*Instructions for the task*. The word "Switch" marks the lines to find; copy every such line from the data below.

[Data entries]
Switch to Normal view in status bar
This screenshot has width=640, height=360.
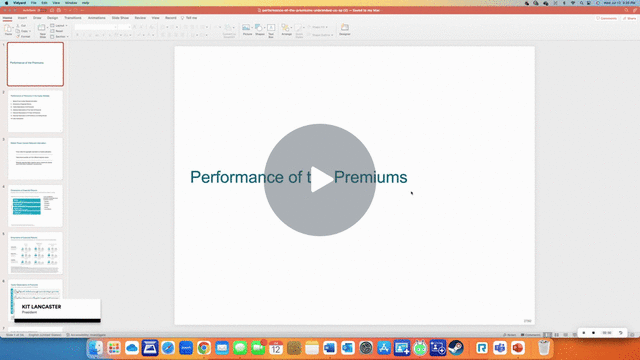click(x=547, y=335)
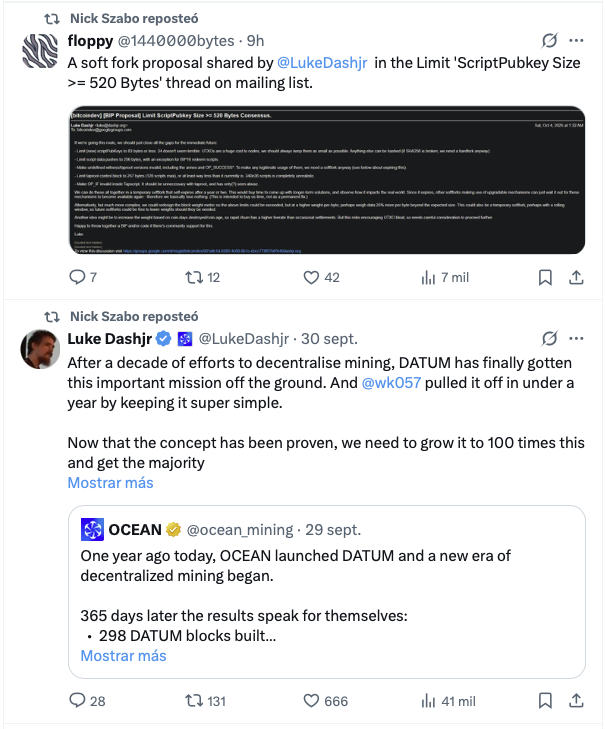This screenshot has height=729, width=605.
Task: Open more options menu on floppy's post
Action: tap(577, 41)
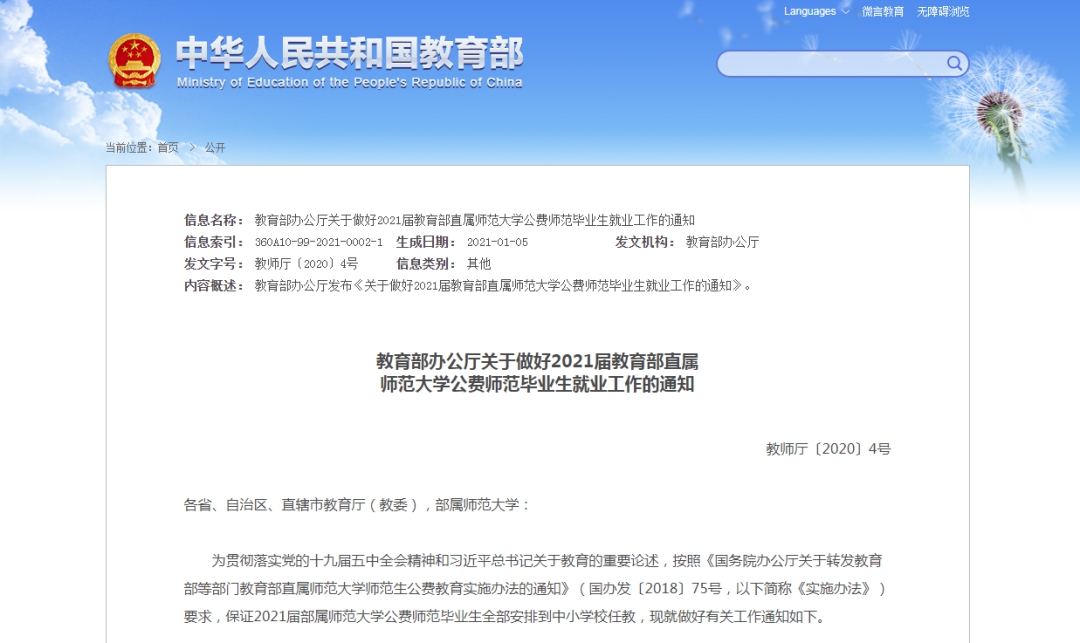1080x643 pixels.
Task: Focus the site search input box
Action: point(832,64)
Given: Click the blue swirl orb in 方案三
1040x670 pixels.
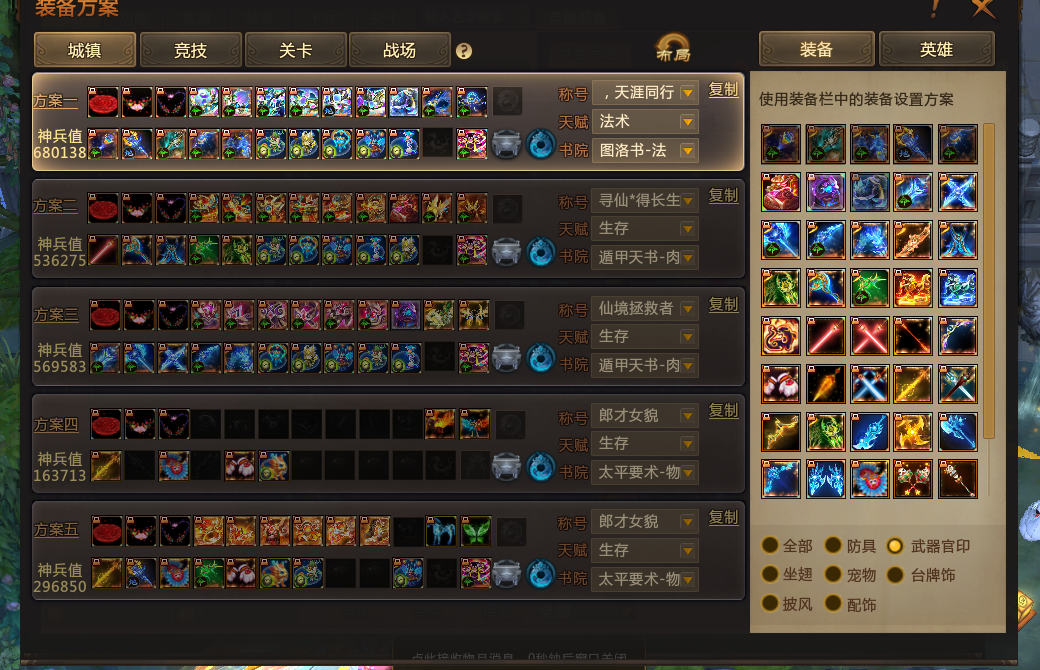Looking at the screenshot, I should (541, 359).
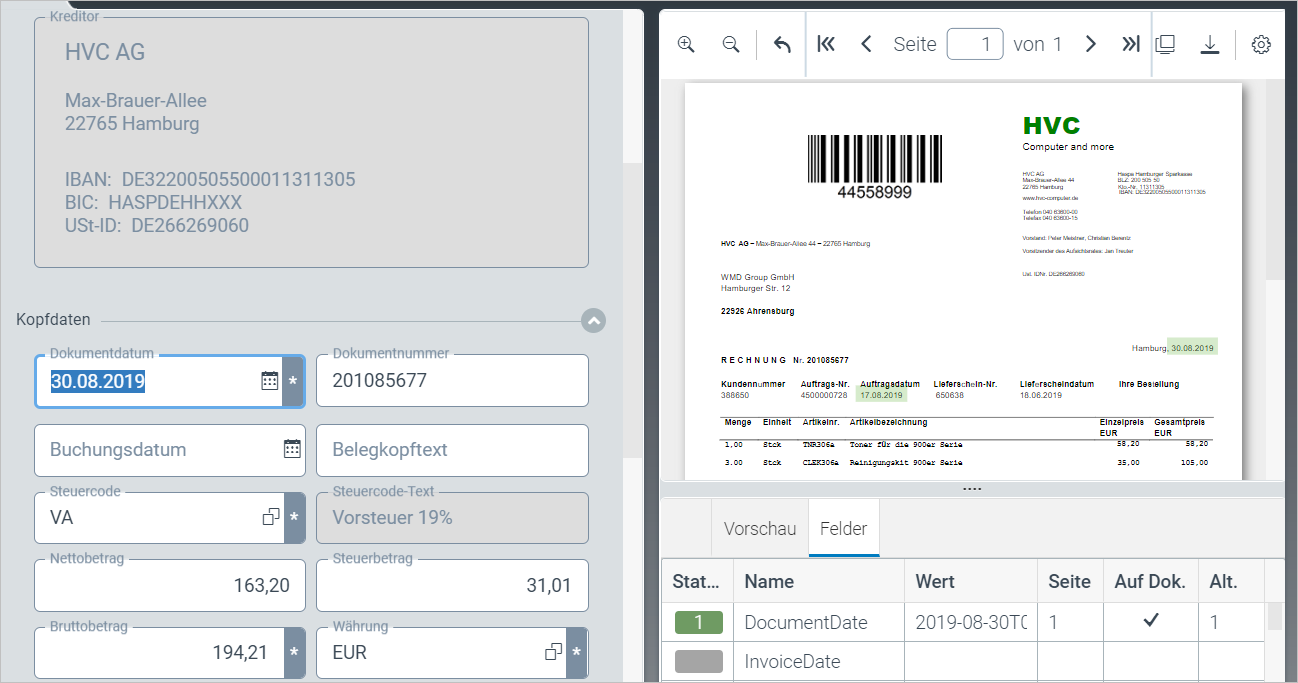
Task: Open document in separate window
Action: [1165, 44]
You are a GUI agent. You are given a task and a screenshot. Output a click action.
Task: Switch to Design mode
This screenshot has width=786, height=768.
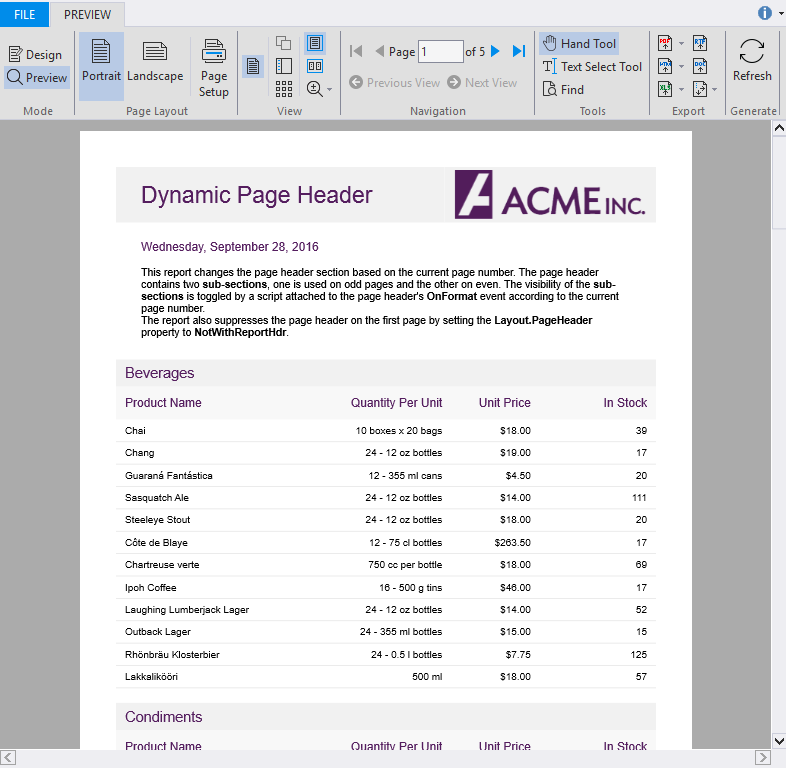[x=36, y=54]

*Solution to this task*.
Switch to Normal view in status bar
Task: Switch to Design mode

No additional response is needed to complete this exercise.